So simple, so quick.

It gathered up the first victim, then lined them all up, and for a moment it did nothing but simply watch them, and sense for any reactions.

There were none.

As it was seeing to their transportation, by hauling the bodies around the corner, another figure in similar uniform came by. Savagely it lashed out at the newcomer with its jaws, ripping his torso down the middle. Blood surged across the cobbles as it nudged the corpse behind some piles of waste food.

The spider lugged the bodies one by one up to the roof, then considered the problem of carrying this extra weight. It spent a while spinning more balloons, then bound them together, like giant frogspawn.

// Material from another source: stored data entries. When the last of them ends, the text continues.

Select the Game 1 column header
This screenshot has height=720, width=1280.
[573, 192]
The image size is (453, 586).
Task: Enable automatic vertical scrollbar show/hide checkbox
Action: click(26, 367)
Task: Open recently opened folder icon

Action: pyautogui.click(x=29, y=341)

Deep night drew across Villiren. Clouds gathered momentum, overpowering starlight. The sound of the tide lapping the harbour walls and up against Port Nostalgia. Gentle sparks of snow drifted down, bringing with them a strange sense of calm.

And as the spider ascended, it sensed that in one of the side streets below, some hybrid human wrapped in black was coughing and retching into a gutter, a silent scream on his lips. But it did not have the time to ascertain what it might be.

*

Brynd kicked the sword away and sent it skittering across the cobbles past Nelum’s feet. His lieutenant looked up startled, but at the moment Brynd didn’t care. A distance had grown between them anyway, a barrier caused by red-hot secrets and speculations.

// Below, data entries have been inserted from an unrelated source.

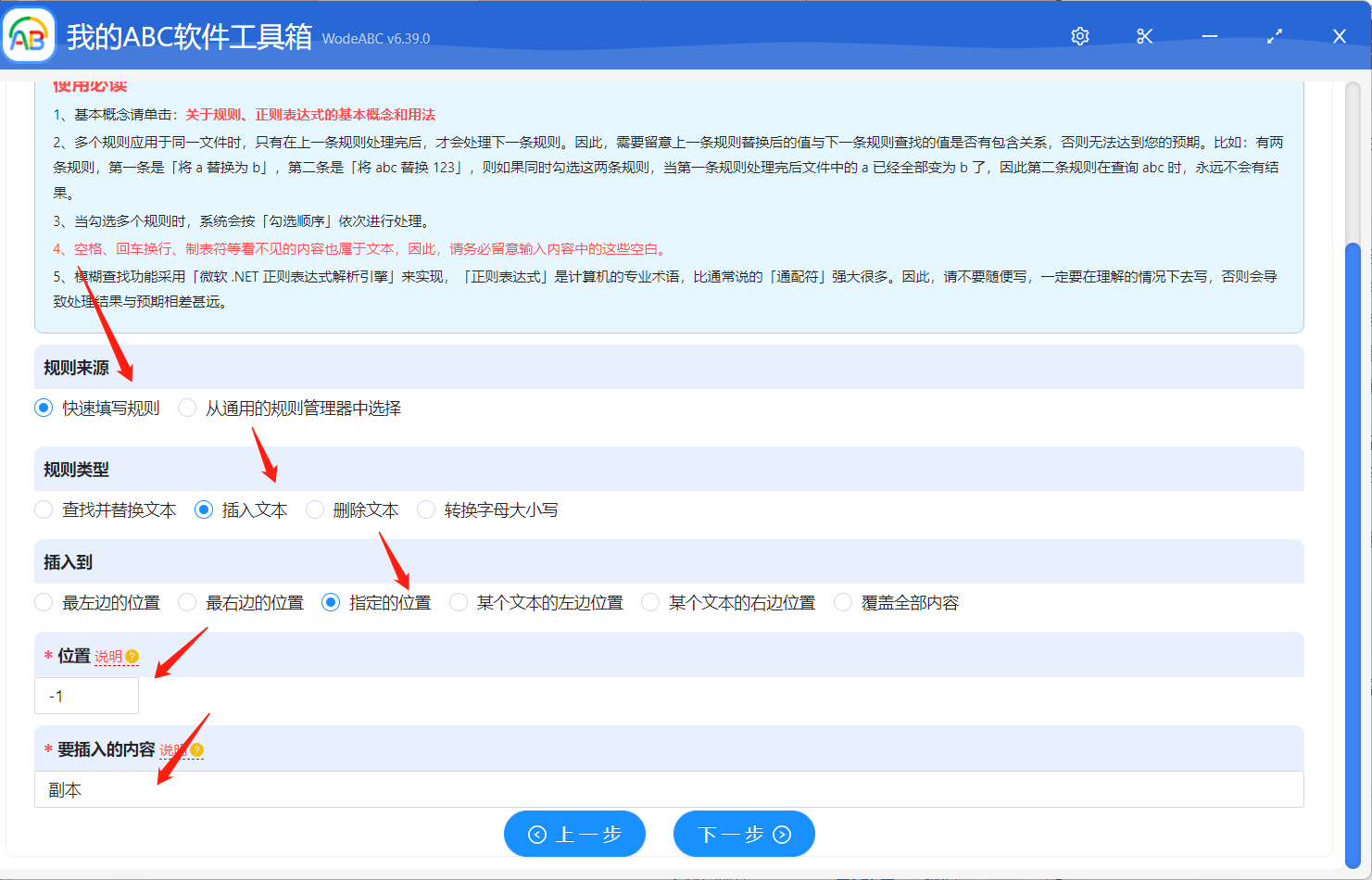Click the WodeABC app logo
Viewport: 1372px width, 880px height.
tap(29, 36)
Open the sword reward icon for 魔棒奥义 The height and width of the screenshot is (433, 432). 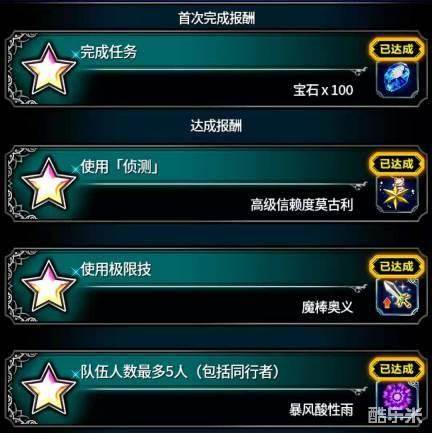click(397, 297)
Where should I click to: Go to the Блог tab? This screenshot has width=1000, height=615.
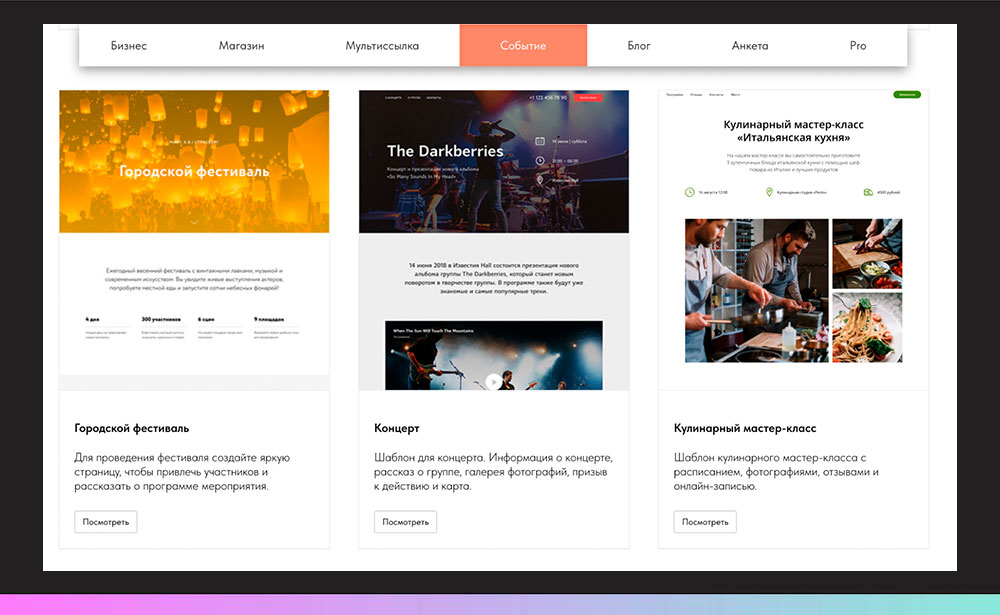(x=639, y=46)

Right now, Brynd’s concern was for what was happening out on the streets of Villiren. Already his day was ruined. Dawn was some minutes away, the horizon barely any lighter than the cityscape, and here he was, witnessing a scene where yet more soldiers had vanished. Those swords lying on the ground were imperial blades all right, the runework was there for all to see.

The man who had summoned them was a rubicund, elderly type, clothed in thick layers of ragged cloth, with a manic look in his eyes as if he was possessed.

‘Just here, right here, yes,’ the man muttered, rubbing his hands over and over again. ‘I’s asleep at first, in the refuse – nice and warm it is there – and then when I hear screams and such, and afterwards I get up and . . . like I said, at the end I wanted to be getting away from that one over there.’ His outstretched hand was directed towards a slender man standing hunched against the wall, his collar turned up, emitting tendrils of smoke from a roll-up, and there was something distinctly civilized about his appearance.

‘He responsible?’ Brynd asked.

‘Ha! Not him, like, but he can vouch for me.’

Brynd glanced at Nelum and they both stepped over to the stranger.

‘You have a name?’ Brynd demanded.

Dressed entirely in black and with traces of musk about him, the man regarded Brynd with an almost alien detachment. Although vaguely familiar, his pale face looked distinctly unhealthy, and there was something febrile about his mannerisms.

‘Dannan,’ he replied.

Suddenly the name rang a bell, and Brynd relaxed. ‘You’re the leader of a gang, aren’t you? I didn’t recognize you out here, my apologies. Could you tell me what the hell happened here?’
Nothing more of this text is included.